Mutlaka siz de birilerine yardımcı olmak istemişsinizdir, bizim gibi. Herkes müdür olmak, şef olmak istiyor! Bilsin bilmesin, konusu olsun olmasın. Ne gam! Herkesin bol fikri var, ya bilgisi? Önemli değil. Büyülenmiş gibi seyredilen eğlence, yarışma, programları. Kazan, ne olursa olsun kazan; eşine, dostuna, arkadaşına kazık at, çiğne ama kazan. Hepimiz eski günleri, dostlukları özlüyoruz, arıyoruz. Sinoplu Diyojen gibi nerede ise fener alıp "insan" aramaya çıkacağız!
***
Muhteşem gelenek göreneklerimiz, aile yapımız, tarihimiz solduruluyor ama biz modernleşiyoruz. Edep sınırlarını aşan her şey güya Batılılaşma, modernleşme.

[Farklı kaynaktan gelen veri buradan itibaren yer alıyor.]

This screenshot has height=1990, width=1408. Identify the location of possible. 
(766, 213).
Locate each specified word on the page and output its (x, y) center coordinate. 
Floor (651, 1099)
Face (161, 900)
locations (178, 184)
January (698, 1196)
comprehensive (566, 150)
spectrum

Tek hedef güç, para, lüks, ne pahasına olursa olsun. Belki çok moral bozucu bir tablo çizdim ama götürüldüğümüz gelecek böyle. Kazıklamaya, satmaya başladınız mı sonu yok, benliğiniz elden çıktı ise hiçbir şeyin önemi kalmamıştır. Kim olduğunuz, nerede yaşadığınız, aileniz, eviniz, vatanınız. Şimdi de ikinci saptamamı söyleyeyim. Henüz bu algı propagandası yüzde yüz başarılı değil, ekranların, yayınların ön sayfasını işgal ettikleri için arkaları görmek çaba istiyor. İnsanların içine girdiğiniz, dokunduğunuz zaman, rahatlıyor umut doluyorsunuz.
Bugünkü durumun özeti bu.
***
Şu an bizi tek yürek yapan hepimizin içinde olduğu ülkemizin bekası sorunu. Üstelik terör ilişkileri ile geliştirilen planlı programlı bir küresel saldırı altındayız. Payımıza düşen fikir üretebilmemiz için de, edinmemiz gereken bilgi ama doğru bilgi. Hepimizin görmesi, anlaması gereken bu yaşananlar için Türkiye'nin (Ergenekon, Balyoz, 15 Temmuz'a rağmen) güçlü askeri, güçlü ordusu var. Her taraftan saldırıdayız. Günümüzden altı yüz yıl önce ünlü filozof İbn-i Haldun şöyle söylemiş:
"Toplumun çöküntüsü, devlet ve onun dayandığı iki temel kurum olan para ve ordunun çöküşüyle başlar. Devlet yıkılmaya başladığında vergiler ve baskı artar ancak bu artış, devleti güçlendirmez yoksulluğu gidermez."
Pazar günü komşumuz Yunanistan Savunma Bakanı, yanında bir heyetle Kardak kayalıklarına hücum botla geldi. Çelenk bırakacakmış, ne alaka? Ellerinde çiçek, altlarında Yunan hücum botu. Sahil Güvenlik gemilerimiz yaklaştırmadı, döndüler.
Tarihten edineceğiniz bilgileri tarafsız, doğru edinirseniz onlara kızmayı bırakıp kendimize döneriz. Gerçek medeniyet, uluslararası ilişkilerde başarılı olabilme, vatansever bilgili deneyimli kadrolarla olur. Türkiye'deki çıkarlar, yurtseverlerin olması koşulu ile. Bu konudaki son sözüm: Tek yol (çözüm) Atatürk ilkelerine hemen dönmekte.